__WHAT IS REQUIRED__:
Count the lines in the records that contain the string "document", matching case exactly, and give only the number.

(Text and element pointing records)
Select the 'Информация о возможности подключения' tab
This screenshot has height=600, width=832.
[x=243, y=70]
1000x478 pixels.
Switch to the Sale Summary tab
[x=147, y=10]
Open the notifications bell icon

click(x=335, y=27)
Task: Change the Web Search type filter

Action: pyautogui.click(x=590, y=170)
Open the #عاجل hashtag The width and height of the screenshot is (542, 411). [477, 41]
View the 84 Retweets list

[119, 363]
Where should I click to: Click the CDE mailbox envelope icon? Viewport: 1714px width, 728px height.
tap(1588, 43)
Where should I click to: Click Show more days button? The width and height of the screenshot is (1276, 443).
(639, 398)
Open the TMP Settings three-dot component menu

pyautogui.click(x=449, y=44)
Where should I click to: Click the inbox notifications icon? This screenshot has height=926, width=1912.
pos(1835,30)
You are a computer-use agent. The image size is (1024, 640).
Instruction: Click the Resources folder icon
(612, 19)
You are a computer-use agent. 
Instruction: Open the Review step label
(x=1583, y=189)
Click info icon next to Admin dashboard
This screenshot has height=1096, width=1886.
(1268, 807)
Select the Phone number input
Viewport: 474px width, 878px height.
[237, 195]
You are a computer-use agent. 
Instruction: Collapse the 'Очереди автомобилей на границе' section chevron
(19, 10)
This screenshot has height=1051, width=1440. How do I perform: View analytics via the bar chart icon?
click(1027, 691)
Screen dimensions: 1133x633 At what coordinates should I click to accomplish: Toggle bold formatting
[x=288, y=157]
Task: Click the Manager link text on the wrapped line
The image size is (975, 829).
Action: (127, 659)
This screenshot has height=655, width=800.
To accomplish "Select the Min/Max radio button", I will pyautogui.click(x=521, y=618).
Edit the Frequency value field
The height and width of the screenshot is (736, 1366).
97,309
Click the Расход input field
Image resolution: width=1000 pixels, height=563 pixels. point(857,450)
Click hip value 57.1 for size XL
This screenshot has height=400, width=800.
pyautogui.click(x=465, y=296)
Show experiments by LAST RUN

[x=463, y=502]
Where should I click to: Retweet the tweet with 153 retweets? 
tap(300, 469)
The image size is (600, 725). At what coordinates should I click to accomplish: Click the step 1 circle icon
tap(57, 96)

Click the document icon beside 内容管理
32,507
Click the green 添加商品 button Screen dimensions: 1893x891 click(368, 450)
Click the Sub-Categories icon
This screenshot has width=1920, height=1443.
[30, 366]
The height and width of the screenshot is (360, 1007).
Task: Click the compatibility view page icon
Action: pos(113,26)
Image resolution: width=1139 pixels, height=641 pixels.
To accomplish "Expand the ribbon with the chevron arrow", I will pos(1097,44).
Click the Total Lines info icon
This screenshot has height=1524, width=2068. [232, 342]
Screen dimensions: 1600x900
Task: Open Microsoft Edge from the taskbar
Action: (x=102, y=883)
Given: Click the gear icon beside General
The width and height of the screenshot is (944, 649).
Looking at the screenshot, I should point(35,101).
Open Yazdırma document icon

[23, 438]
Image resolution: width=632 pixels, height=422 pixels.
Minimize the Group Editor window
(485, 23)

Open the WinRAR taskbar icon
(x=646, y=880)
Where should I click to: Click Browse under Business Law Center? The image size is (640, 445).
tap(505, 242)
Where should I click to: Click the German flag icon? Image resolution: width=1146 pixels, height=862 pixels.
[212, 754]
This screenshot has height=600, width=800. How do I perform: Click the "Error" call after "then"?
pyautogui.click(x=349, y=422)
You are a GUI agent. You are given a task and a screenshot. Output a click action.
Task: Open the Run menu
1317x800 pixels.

__SOLUTION BELOW__:
2